> **Exercise 1**
In the entries, from the line with "Task: Click the" through the last entry, can you replace "code editor" with "text editor", keeping everything else unchanged and leaving out the pictures?
> **Exercise 2**
Could you write the next part of the article on the animated film Astro Kid, picking up after its final sentence?

- French theatrical release poster
- French: Terra Willy, planète inconnue
- Directed by: Éric Tosti
- Written by: David Alaux [fr] Éric Tosti Jean-François Tosti
- Produced by: Jean-François Tosti
- Starring: Timothé Vom Dorp [fr]; Édouard Baer; Barbara Tissier [fr]; Marie-Eugénie Maréchal [fr]; Guillaume Lebon [fr];
- Edited by: Jean-Christian Tiassy Hélène Blanchard
- Music by: Oliver Cussac
- Production companies: TAT Productions [fr] Master Films France 3 Cinema Logical Pictures France Télévisions OCS Ciné+
- Distributed by: BAC Films
- Release date: 5 April 2019;
- Running time: 90 minutes
- Country: France
- Language: French
- Box office: $4.3 million

= Astro Kid =

2019 French computer-animated science-fiction film

Astro Kid (Terra Willy, planète inconnue, lit. 'Terra Willy, unknown planet') is a 2019 French animated science-fiction film directed and written by Éric Tosti with the participation of the co-writers David Alaux and Jean-François Tosti. The plot concerns on a young boy named Willy, who after the destruction of his ship, gets separated from his parents and lands on an unexplored planet, where he must survive until the arrival of a rescue mission.

== Synopsis ==
Following the destruction of their ship, a 10-year-old boy called Willy is separated from his parents with whom he traveled through space. His rescue capsule lands on a wild and unexplored planet. With the help of Buck, a survival robot, he will have to hold on until the arrival of a rescue mission. Meanwhile, they meet an eight legged lizard-like alien named Flash, with whom they become friends, and together they discover the planet, its fauna, its flora... but also its dangers.

== Voice cast ==
=== English Dub ===
- Landen Beattie as Willy
- Jason Canning as Buck
- Susan Myers as Probe
- Laura Post as Willy's Mother
- Keith Silverstein as Willy's Father

=== French Dub ===
- Timothé Vom Dorp as Willy
- Édouard Baer as Buck
- Barbara Tissier as Probe
- Marie-Eugénie Maréchal as Willy's Mother
- Guillaume Lebon as Willy's Father

== Production ==
Terra Willy is the second feature film from the Toulouse-based studio TAT Productions to be released in theatres, after The Jungle Bunch. Shortly after his previous film release in July 2017, TAT announced its production of Astro Kid with a team of 70 people and having a budget of €6 million.

The movie was animated using 3ds Max and rendered using VRay. Some of the render tests used Substance Designer on their own for textures. The team used 3ds Max pipeline because of the most common plugins like Ornatrix and Forest. The studio only had three developers for internal tools that were mostly used for plugging any holes in the usage design of the forest planet to use UDIMs for the first time. Substance Painter was used in a new way resulting in loading all the UDIMs and being able to bake all the maps in one place alongside UV and surfacing on ZBrush. These were later exported to Autodesk software alongside materials for the hard surfacing, for metals, paints, plastics, rubbers and for the background props modelling.

> **Given records**
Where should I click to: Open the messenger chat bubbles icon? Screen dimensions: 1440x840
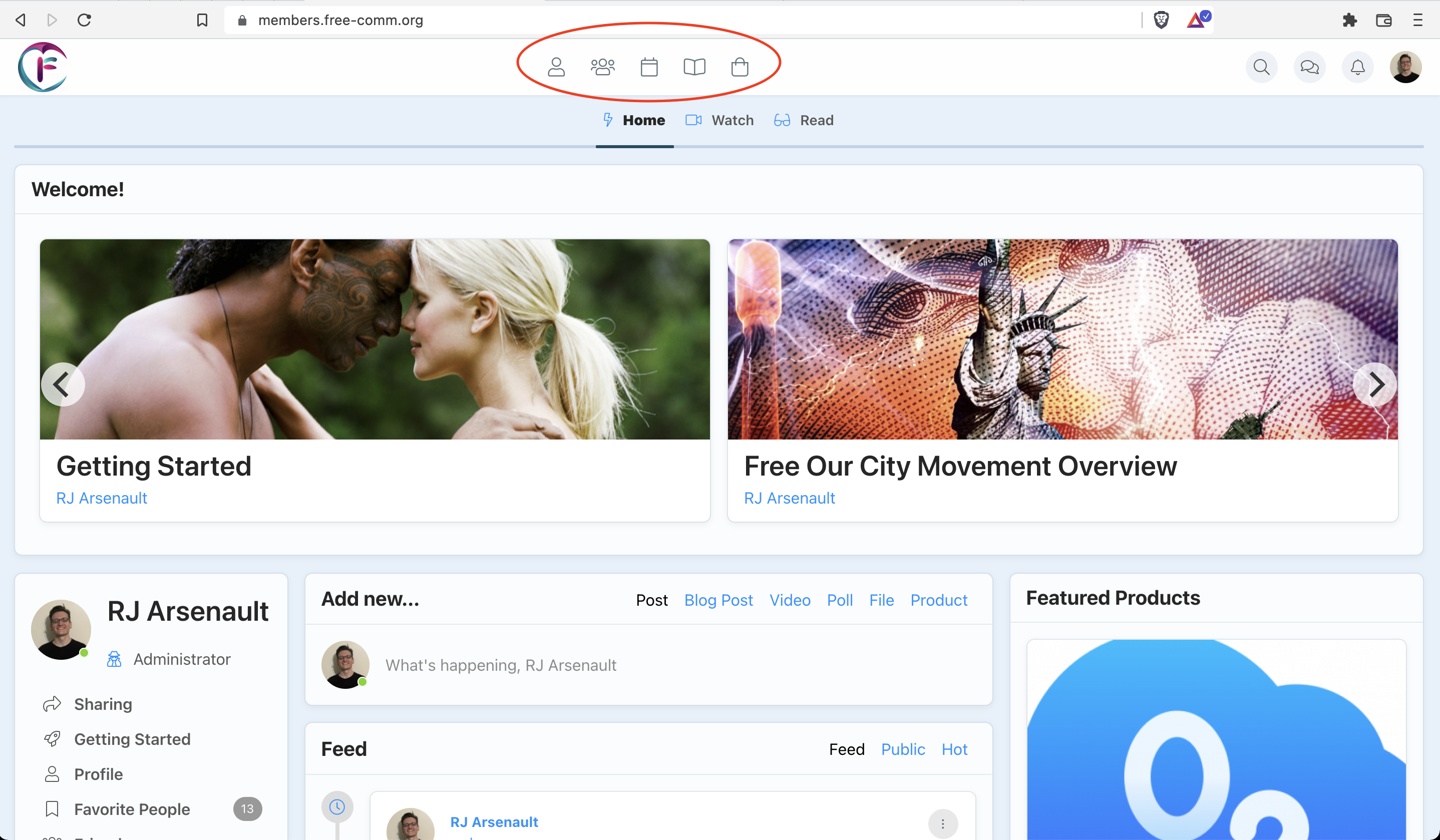1309,68
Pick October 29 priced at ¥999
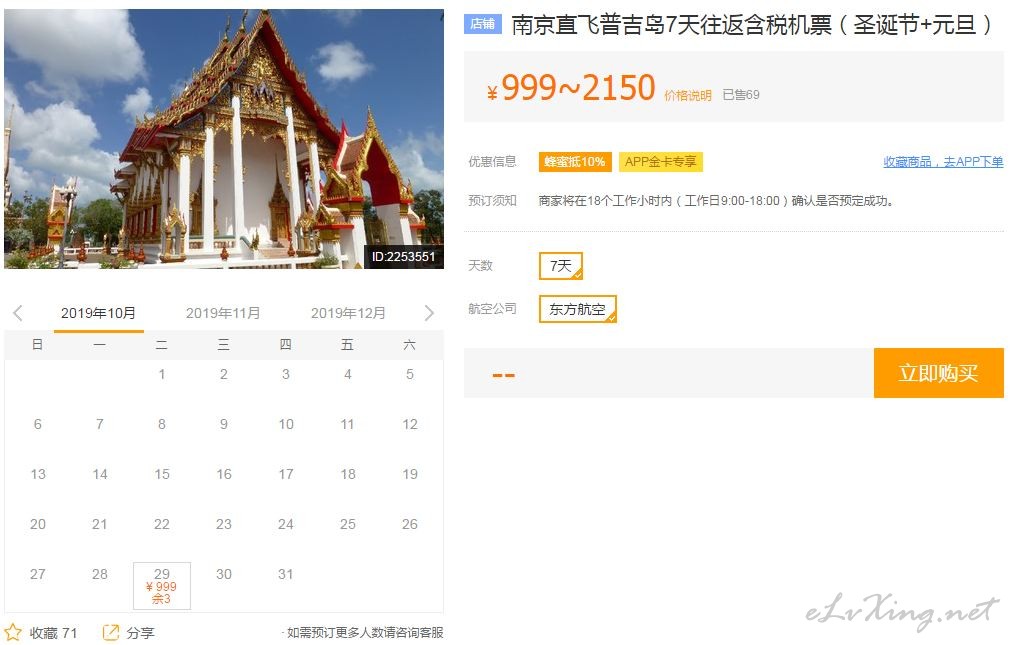The height and width of the screenshot is (645, 1010). point(162,585)
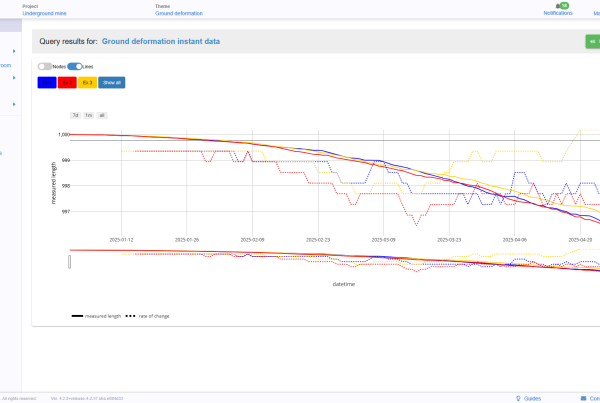Toggle the Lines switch
The width and height of the screenshot is (600, 403).
[x=73, y=66]
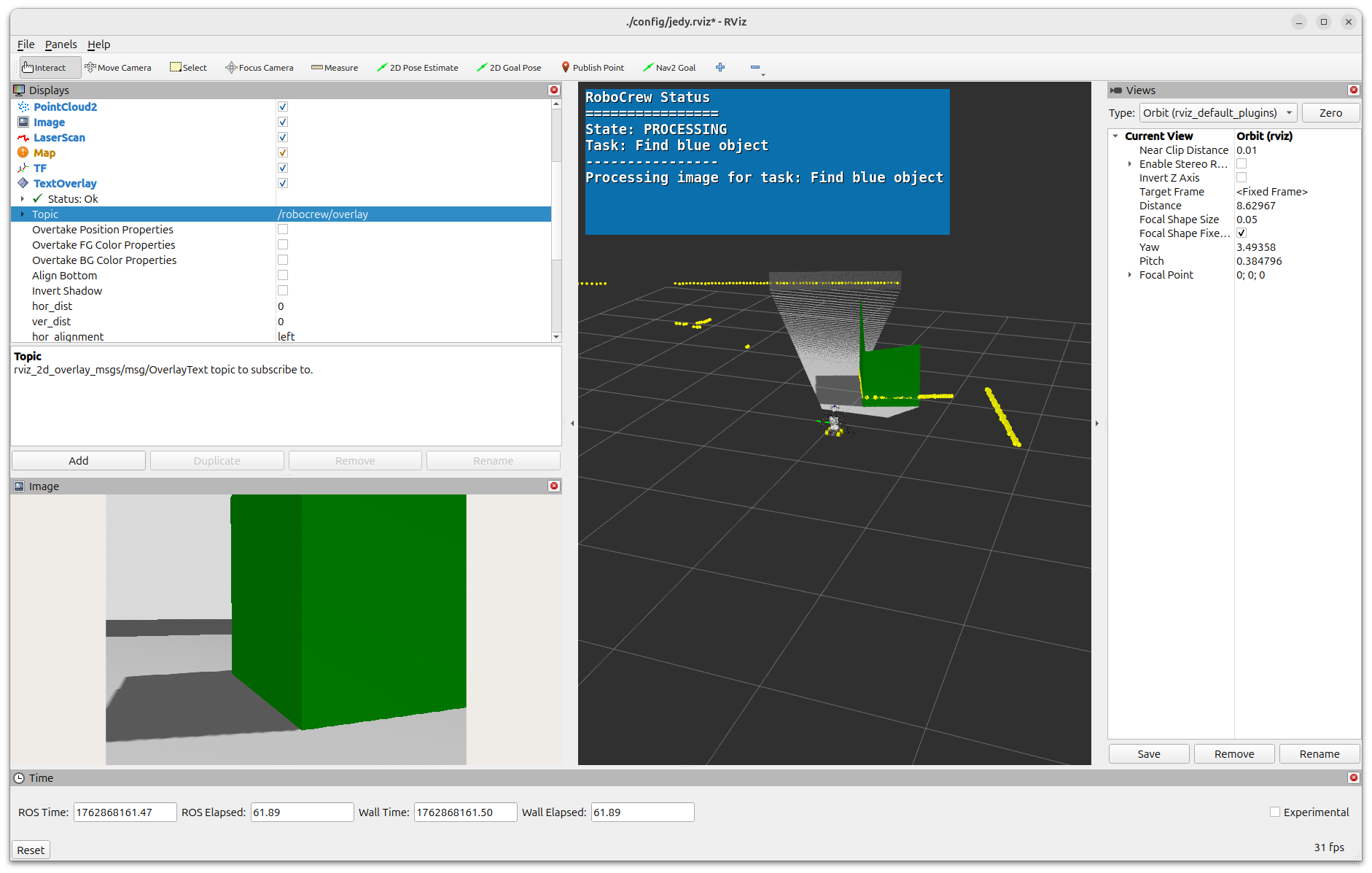The width and height of the screenshot is (1372, 873).
Task: Check the Experimental option in the Time panel
Action: click(x=1274, y=812)
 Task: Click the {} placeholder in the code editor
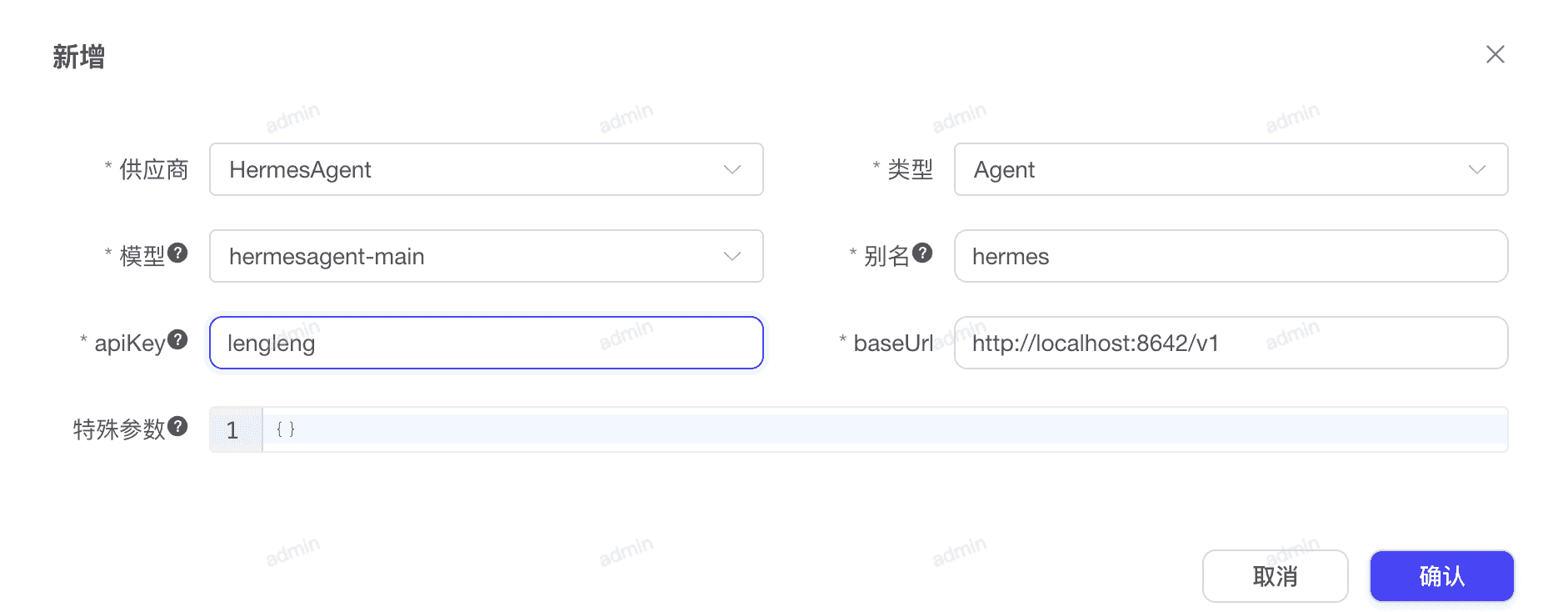pyautogui.click(x=286, y=429)
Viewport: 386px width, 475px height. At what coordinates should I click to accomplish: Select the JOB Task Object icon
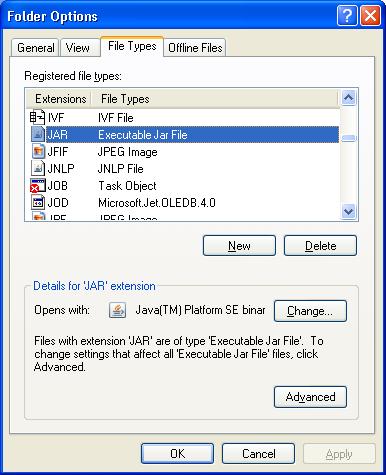tap(37, 185)
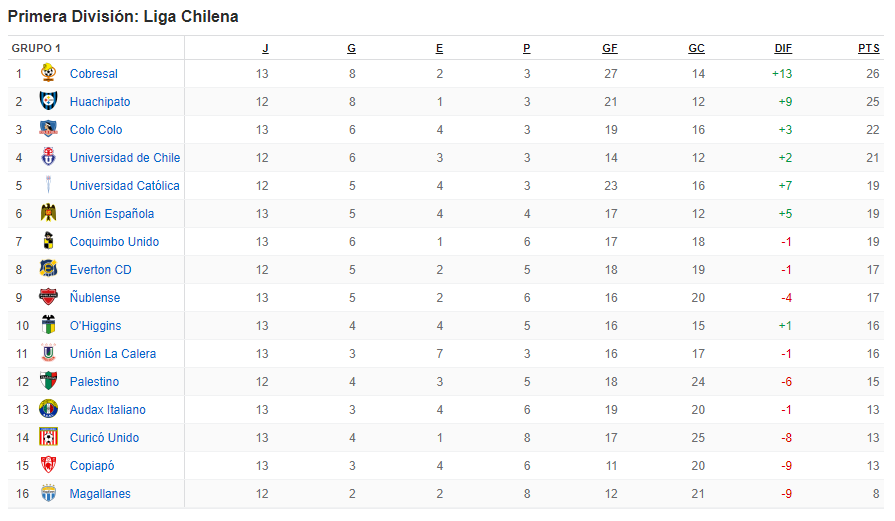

> **Response 1**
 Task: Click the {} placeholder in the text editor
pyautogui.click(x=286, y=429)
Viewport: 386px width, 475px height. At what coordinates should I click to accomplish: Select the JOB Task Object icon
tap(37, 185)

> **Response 2**
== Reception ==
The film received generally positive reviews from critics, and on Rotten Tomatoes, the film holds an approval rating of from reviews.

Tom Cassidy of Common Sense Media gave the film four stars out of five, saying "an animated alien adventure has learning, empathy, teamwork." Leslie Felperin of The Guardian give a rate of the film three stars out of five, saying that the animation is "fluent and densely rendered, although sometimes the characters have less subtlety than their surrounding environment. But, compared with the relentlessly noisy animated features coming out of Hollywood, this is refreshingly old-school and innocent." He also noted that the film is "meant to teach kids about self-reliance, cooperation, the value of outdoor adventure and risk-taking; and the obligatory environmental sentimentalism is also present and correct." Larushka Ivan-Zadeh of The Times rated the film also three stars out of five, stating that the film has "a neat underlying message about how children, forcibly unplugged from technology and overprotective parents, will survive and thrive." She also said that the film's narrative has "heart-tugging boy-and-dog tale lacks in [its] momentum, it makes up for in wondrous diversion." Starburst Magazine's Laura Griffiths rated the film six out of ten, writing that the film's animation is "wonderful and the environments which Director Éric Tosti and co. have created offer an exciting Technicolor landscape of weird and wonderful wildlife." Though, she also wrote that the voice acting is a "tad iffy," but overall, she concluded "a good story of survival with plenty of fun moments along the way."

A year later, Sandra Hall of The Sydney Morning Herald gave the film a rate of 3½ stars, saying that "a film crafted expressly for small children, but it has subtleties."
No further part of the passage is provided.